Cracking the Nut (Part 3) – Heart of the Analysis

Carrying forward from part 1 and part 2, we’ve gotten the foundations laid down, so let’s keep powering ahead.

Context

This is the quadrant where we focus on two areas: what we need to know that is knowable and what’s blocking us.

Know What Is Knowable

As we saw in Part 2 (link), there is a big debate within Slimy Inc about the potential size of the kid’s slime market and our ability to generate revenue in the commercial slime market against the dominance of BigSludge.  While these are both predictions about the future and hence cannot be perfectly known, they are subject to analysis.  By bringing some data into the conversation, we can help reduce the uncertainty around the value to assign to these criteria for our various options.

Figuring out the potential kid market is probably the hardest problem.  There is always a lot of risk in any new kind of product, but we can do many kinds of analysis to get insight: look at comparable products that we would be competing with/displacing, consider which channels we could use to go to market and how hard it will be to break into them, look at the historical ramp of comparable products, and so forth.  Beyond analysis, we need to actually get into the market and mix it up in the real world with some customers and partners.  We could sell samples through a handful of selected toy stores, or give some away to kids and get their reactions, or do a limited advertising campaign and see what kind of response we get.  The key thing here is, as Steve Blank says, to get out of the building.  All of these tests will give us some data about how much our target audience will actually want our product, what market size we could aspire to, how to build our sales at what cost, and how quickly we could expect it to grow under best/average/worst case.

The other question should be easier to answer – we probably have a lot of insight into our ability to compete with BigSludge, because we have products in market and have been selling them.  There is always the possibility of some brilliant new stroke that changes the game, but in the absence of that kind of insight, we probably know the channels, the costs, the margins, and the levers that exist in the current business.  So we can estimate with some degree of accuracy how much revenue/margin we can generate doing the kinds of things that are conventionally done.  If somebody has a clever idea for disruption, we should do some analysis/investigation to get a sense of how much to expect from it.

The net of these exercises should be some real data on what we can expect under a variety of different assumptions.  That helps assign a value to each criterion for the proposal under consideration.  Think about each one and ask whether you are ready to assess the proposals against it, or if you need more information to do it as well as possible.

Know What’s Blocking the Decision

Many things can block the ability to make a decision aside from the inherent uncertainty about what to do.  In our case, after thinking it through, we realize that there are three:

  1. This decision is supposedly owned by the VP of marketing, but everyone knows that he doesn’t have the authority to make it stick.
  2. One of the original founders of Slimy Inc., who is very influential, is hell-bent on going into the kid slime market.  He’s going to reject any plan that doesn’t focus on that.
  3. The possibly acquisition of Slimy by BigSludge is really distracting senior management.  They aren’t sure how aggressively they want to go after BigSludge until that’s landed, so they will be reluctant to rock the boat.

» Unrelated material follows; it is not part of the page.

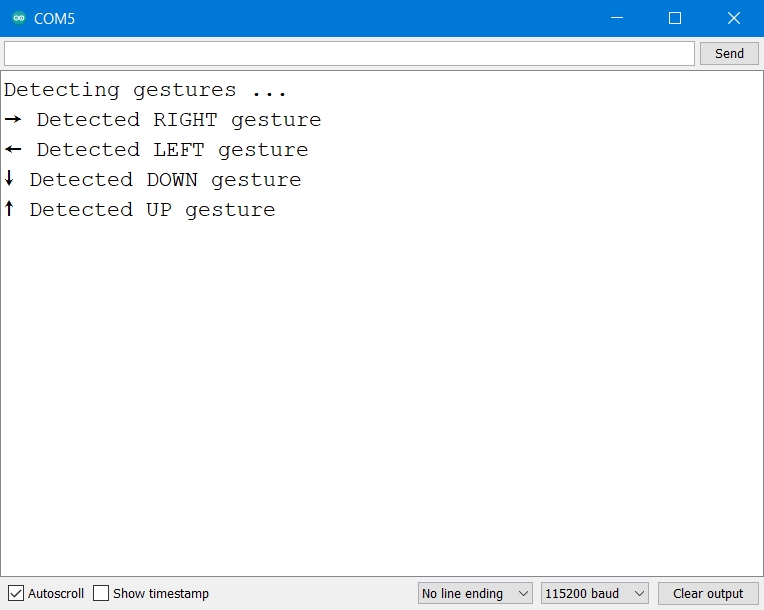The height and width of the screenshot is (610, 764).
Task: Focus the serial message input field
Action: point(348,53)

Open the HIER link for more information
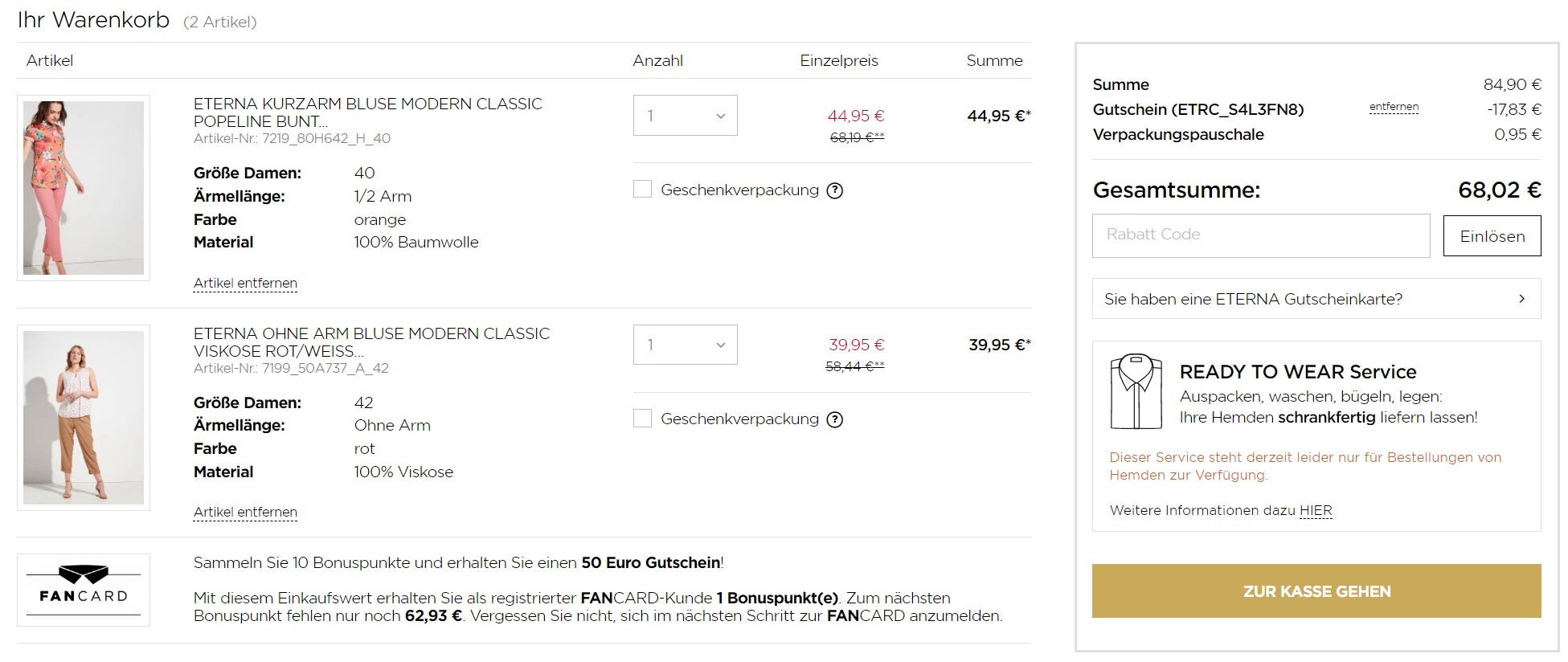pos(1316,510)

Any of these three things could torpedo our whole effort.  There is no point in beavering away and coming up with a great answer, if nobody is going to pay attention or act on it.  So we have to get all three resolved in some fashion, or we need to reconsider if there is any point to the whole project.

Meta

That leads us to the “housekeeping” quadrant – all the scaffolding we need to drive the project.  There are a series of important questions we need to think through:

  • Who are the stakeholders and what is their role?  Who can make the decision and make it stick?  Who needs to be consulted before the decision is landed?  Who can veto it?  Who needs to know after we’ve landed it?
  • What are we delivering?  A deck?  A presentation?  A document?  To whom?  When is it due?
  • Workback/milestones – are there any needed steps along the way?  Maybe an early review where we present progress and get feedback?
  • Key open issues – from our analysis so far, we should have a pretty good idea of the open issues – list them, get them owned and driven and landed.
  • Workstreams – are there any sub-projects that have a life of their own and need to be owned/driven?  Maybe that analysis of the kid market, which might involve finding stores and doing trial sales and evaluating results and doing mini-ad campaigns.
  • Next actions – what specific actions need to happen next?  Who will do them?